Knowledge Base

Making a Claim Against an Employer

The legal term “Personal injury*” is used when accounting for an injury or illness that has been caused or worsened due to someone else’s negligence. Workplace accidents* are personal injuries that occur in the workplace, either by the negligence of the employer or a fellow employee.

Making a Claim Following a Workplace Accident

Workplace accident claims* are made by employees that have proven that the accident in question was a direct result of negligence at the hands of employers/employees. It must be noted that an accident may only be deemed as a workplace accident as long as the employee is legally required to be on the premises in question during the course of their working day. It is important to note whether the environment of which the accident took place was unfit or hazardous, even in the case of human error, on top of this, details of the accident must be factual, clear and concise when claiming against an employer. Before any legal proceedings are taken into consideration it is important to get your injuries assessed (both minor and major) by a medical professional.

Before bringing a claim forward, employees must not worry about their position within their place of work. You will not lose your job upon taking legal action against your employees as the job security legislation protects employees against dismissal if a claim is brought forward after a workplace injury.

____

**EXERCISE INSTRUCTIONS**
- 1) Rewrite the employer claims text between "Knowledge Base" and "a fellow employee.", inclusive, replacing "negligence" with "carelessness".
- 2) Do these statements agree with the employer claims text? Answer yes or no for each, quoting the deciding words.
(a) An employee can lose their job for taking legal action after a workplace injury.
(b) Injuries should be assessed by a medical professional before legal proceedings are considered.
(c) Details of the accident need not be clear when claiming against an employer.
- 3) Answer these questions from the employer claims text.
(a) Which legal term covers an injury or illness caused or worsened by someone else's negligence?
(b) Who should assess injuries before legal proceedings are considered?
(c) What protects employees against dismissal if they bring a claim after a workplace injury?

**DATASET EXTRACT**
____

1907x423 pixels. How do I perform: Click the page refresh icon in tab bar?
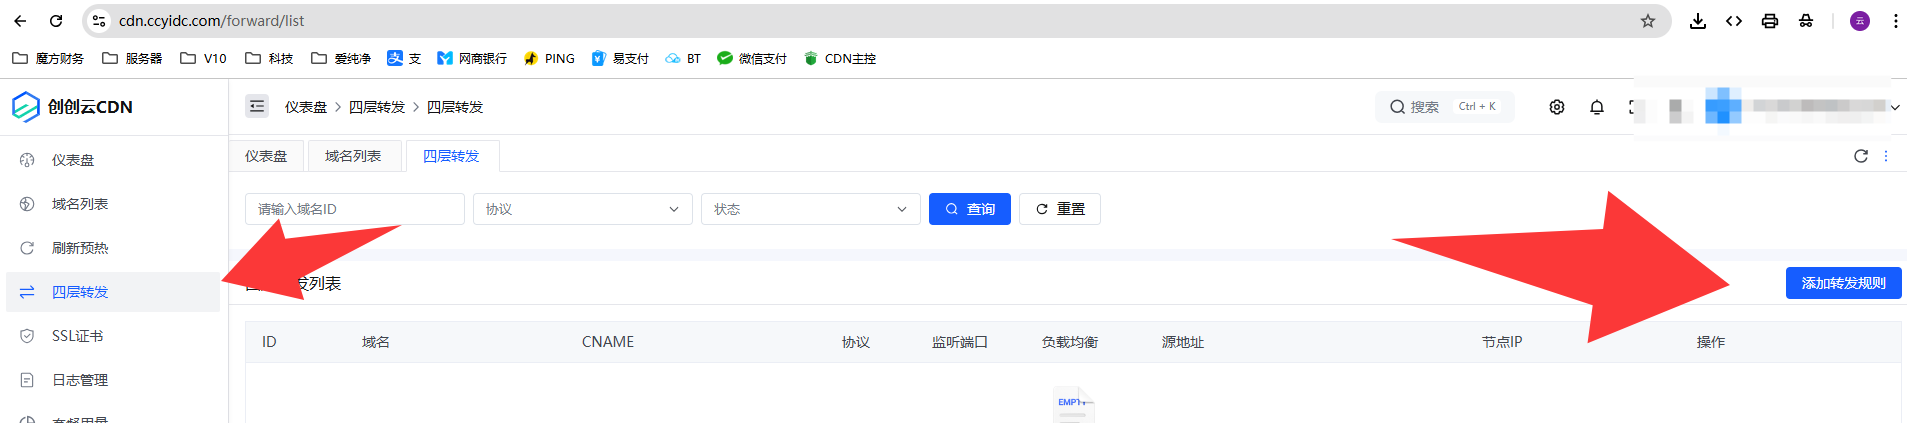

____

**RESPONSES PER TASK**
- 1)
Knowledge Base

Making a Claim Against an Employer

The legal term “Personal injury*” is used when accounting for an injury or illness that has been caused or worsened due to someone else’s carelessness. Workplace accidents* are personal injuries that occur in the workplace, either by the carelessness of the employer or a fellow employee.

- 2)
(a) No: "You will not lose your job upon taking legal action"
(b) Yes: "Before any legal proceedings are taken into consideration it is important to get your injuries assessed (both minor and major) by a medical professional."
(c) No: "details of the accident must be factual, clear and concise when claiming against an employer"

- 3)
(a) "Personal injury"
(b) A medical professional
(c) The job security legislation